### [ACTIVITY]
For this exercise, return all the data exactly as it stands.

START PROVIDED MATERIAL

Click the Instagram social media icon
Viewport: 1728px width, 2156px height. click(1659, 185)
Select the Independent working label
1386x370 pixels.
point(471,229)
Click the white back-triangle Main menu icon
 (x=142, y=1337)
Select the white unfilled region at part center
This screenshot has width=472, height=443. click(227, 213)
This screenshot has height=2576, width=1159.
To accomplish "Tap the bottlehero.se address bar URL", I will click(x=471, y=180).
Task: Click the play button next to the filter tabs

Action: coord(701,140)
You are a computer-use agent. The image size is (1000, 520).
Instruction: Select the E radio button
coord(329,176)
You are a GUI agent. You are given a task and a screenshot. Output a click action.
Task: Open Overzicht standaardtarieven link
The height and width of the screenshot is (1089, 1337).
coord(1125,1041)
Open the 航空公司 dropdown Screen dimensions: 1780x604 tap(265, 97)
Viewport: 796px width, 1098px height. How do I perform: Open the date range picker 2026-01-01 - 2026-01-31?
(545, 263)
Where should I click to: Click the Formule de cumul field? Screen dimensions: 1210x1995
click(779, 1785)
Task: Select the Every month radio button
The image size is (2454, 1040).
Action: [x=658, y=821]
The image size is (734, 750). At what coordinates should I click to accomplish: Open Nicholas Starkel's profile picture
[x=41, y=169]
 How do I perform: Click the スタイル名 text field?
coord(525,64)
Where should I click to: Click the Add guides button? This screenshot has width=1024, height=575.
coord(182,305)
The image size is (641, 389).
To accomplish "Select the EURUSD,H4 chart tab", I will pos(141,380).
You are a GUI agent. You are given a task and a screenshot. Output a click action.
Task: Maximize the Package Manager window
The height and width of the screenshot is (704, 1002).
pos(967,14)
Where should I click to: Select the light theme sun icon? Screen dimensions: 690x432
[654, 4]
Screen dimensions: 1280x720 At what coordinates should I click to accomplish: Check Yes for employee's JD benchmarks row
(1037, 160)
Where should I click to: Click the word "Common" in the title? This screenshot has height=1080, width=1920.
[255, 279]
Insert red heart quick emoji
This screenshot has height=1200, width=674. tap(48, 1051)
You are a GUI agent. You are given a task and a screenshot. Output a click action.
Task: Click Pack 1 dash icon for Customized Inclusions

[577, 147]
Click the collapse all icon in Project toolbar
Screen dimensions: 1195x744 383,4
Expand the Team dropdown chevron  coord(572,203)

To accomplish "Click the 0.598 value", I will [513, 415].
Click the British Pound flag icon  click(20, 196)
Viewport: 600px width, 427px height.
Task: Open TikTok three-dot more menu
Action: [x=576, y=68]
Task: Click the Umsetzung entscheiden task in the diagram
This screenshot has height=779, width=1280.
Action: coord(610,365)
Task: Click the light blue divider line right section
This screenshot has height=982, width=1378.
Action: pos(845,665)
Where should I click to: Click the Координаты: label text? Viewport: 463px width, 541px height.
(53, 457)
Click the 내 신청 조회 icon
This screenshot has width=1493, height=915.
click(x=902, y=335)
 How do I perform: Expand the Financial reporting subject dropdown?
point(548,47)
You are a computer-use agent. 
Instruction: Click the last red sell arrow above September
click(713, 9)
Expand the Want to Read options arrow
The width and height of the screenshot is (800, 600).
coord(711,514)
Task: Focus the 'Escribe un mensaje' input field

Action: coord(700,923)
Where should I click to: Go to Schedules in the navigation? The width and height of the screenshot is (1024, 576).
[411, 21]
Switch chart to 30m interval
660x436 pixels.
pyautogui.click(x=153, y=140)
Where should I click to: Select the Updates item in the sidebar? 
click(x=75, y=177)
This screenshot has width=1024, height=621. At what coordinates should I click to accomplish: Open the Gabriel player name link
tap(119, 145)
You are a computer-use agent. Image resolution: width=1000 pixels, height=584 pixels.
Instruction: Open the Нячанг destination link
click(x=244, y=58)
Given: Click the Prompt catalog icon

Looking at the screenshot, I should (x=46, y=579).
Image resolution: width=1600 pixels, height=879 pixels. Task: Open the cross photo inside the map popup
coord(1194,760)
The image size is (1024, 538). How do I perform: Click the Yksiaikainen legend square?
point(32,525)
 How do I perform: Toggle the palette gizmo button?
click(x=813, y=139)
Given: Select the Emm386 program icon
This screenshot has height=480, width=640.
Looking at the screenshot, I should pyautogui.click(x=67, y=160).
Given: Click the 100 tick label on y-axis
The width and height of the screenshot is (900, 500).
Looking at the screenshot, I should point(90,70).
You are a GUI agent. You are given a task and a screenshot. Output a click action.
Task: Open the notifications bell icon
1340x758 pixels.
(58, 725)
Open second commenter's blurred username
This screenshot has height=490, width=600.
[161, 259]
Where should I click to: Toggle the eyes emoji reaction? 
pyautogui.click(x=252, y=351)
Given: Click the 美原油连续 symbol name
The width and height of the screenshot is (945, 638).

END PROVIDED MATERIAL

### [TASK OUTPUT]
Click the Instagram social media icon
Viewport: 1728px width, 2156px height. click(1659, 185)
Select the Independent working label
1386x370 pixels.
point(471,229)
Click the white back-triangle Main menu icon
 (x=142, y=1337)
Select the white unfilled region at part center
This screenshot has width=472, height=443. click(227, 213)
This screenshot has height=2576, width=1159.
To accomplish "Tap the bottlehero.se address bar URL", I will click(x=471, y=180).
Task: Click the play button next to the filter tabs

Action: coord(701,140)
You are a computer-use agent. The image size is (1000, 520).
Instruction: Select the E radio button
coord(329,176)
You are a GUI agent. You are given a task and a screenshot. Output a click action.
Task: Open Overzicht standaardtarieven link
The height and width of the screenshot is (1089, 1337).
coord(1125,1041)
Open the 航空公司 dropdown Screen dimensions: 1780x604 tap(265, 97)
Viewport: 796px width, 1098px height. How do I perform: Open the date range picker 2026-01-01 - 2026-01-31?
(545, 263)
Where should I click to: Click the Formule de cumul field? Screen dimensions: 1210x1995
click(779, 1785)
Task: Select the Every month radio button
The image size is (2454, 1040).
Action: [x=658, y=821]
The image size is (734, 750). At what coordinates should I click to accomplish: Open Nicholas Starkel's profile picture
[x=41, y=169]
 How do I perform: Click the スタイル名 text field?
coord(525,64)
Where should I click to: Click the Add guides button? This screenshot has width=1024, height=575.
coord(182,305)
The image size is (641, 389).
To accomplish "Select the EURUSD,H4 chart tab", I will pos(141,380).
You are a GUI agent. You are given a task and a screenshot. Output a click action.
Task: Maximize the Package Manager window
The height and width of the screenshot is (704, 1002).
pos(967,14)
Where should I click to: Select the light theme sun icon? Screen dimensions: 690x432
[654, 4]
Screen dimensions: 1280x720 At what coordinates should I click to accomplish: Check Yes for employee's JD benchmarks row
(1037, 160)
Where should I click to: Click the word "Common" in the title? This screenshot has height=1080, width=1920.
[255, 279]
Insert red heart quick emoji
This screenshot has height=1200, width=674. tap(48, 1051)
You are a GUI agent. You are given a task and a screenshot. Output a click action.
Task: Click Pack 1 dash icon for Customized Inclusions

[577, 147]
Click the collapse all icon in Project toolbar
Screen dimensions: 1195x744 383,4
Expand the Team dropdown chevron  coord(572,203)

To accomplish "Click the 0.598 value", I will [513, 415].
Click the British Pound flag icon  click(20, 196)
Viewport: 600px width, 427px height.
Task: Open TikTok three-dot more menu
Action: [x=576, y=68]
Task: Click the Umsetzung entscheiden task in the diagram
This screenshot has height=779, width=1280.
Action: coord(610,365)
Task: Click the light blue divider line right section
This screenshot has height=982, width=1378.
Action: pos(845,665)
Where should I click to: Click the Координаты: label text? Viewport: 463px width, 541px height.
(53, 457)
Click the 내 신청 조회 icon
This screenshot has width=1493, height=915.
click(x=902, y=335)
 How do I perform: Expand the Financial reporting subject dropdown?
point(548,47)
You are a computer-use agent. 
Instruction: Click the last red sell arrow above September
click(713, 9)
Expand the Want to Read options arrow
The width and height of the screenshot is (800, 600).
coord(711,514)
Task: Focus the 'Escribe un mensaje' input field

Action: coord(700,923)
Where should I click to: Go to Schedules in the navigation? The width and height of the screenshot is (1024, 576).
[411, 21]
Switch chart to 30m interval
660x436 pixels.
pyautogui.click(x=153, y=140)
Where should I click to: Select the Updates item in the sidebar? 
click(x=75, y=177)
This screenshot has width=1024, height=621. At what coordinates should I click to accomplish: Open the Gabriel player name link
tap(119, 145)
You are a computer-use agent. Image resolution: width=1000 pixels, height=584 pixels.
Instruction: Open the Нячанг destination link
click(x=244, y=58)
Given: Click the Prompt catalog icon

Looking at the screenshot, I should (x=46, y=579).
Image resolution: width=1600 pixels, height=879 pixels. Task: Open the cross photo inside the map popup
coord(1194,760)
The image size is (1024, 538). How do I perform: Click the Yksiaikainen legend square?
point(32,525)
 How do I perform: Toggle the palette gizmo button?
click(x=813, y=139)
Given: Select the Emm386 program icon
This screenshot has height=480, width=640.
Looking at the screenshot, I should pyautogui.click(x=67, y=160).
Given: Click the 100 tick label on y-axis
The width and height of the screenshot is (900, 500).
Looking at the screenshot, I should point(90,70).
You are a GUI agent. You are given a task and a screenshot. Output a click action.
Task: Open the notifications bell icon
1340x758 pixels.
(58, 725)
Open second commenter's blurred username
This screenshot has height=490, width=600.
[161, 259]
Where should I click to: Toggle the eyes emoji reaction? 
pyautogui.click(x=252, y=351)
Given: Click the 美原油连续 symbol name
The width and height of the screenshot is (945, 638).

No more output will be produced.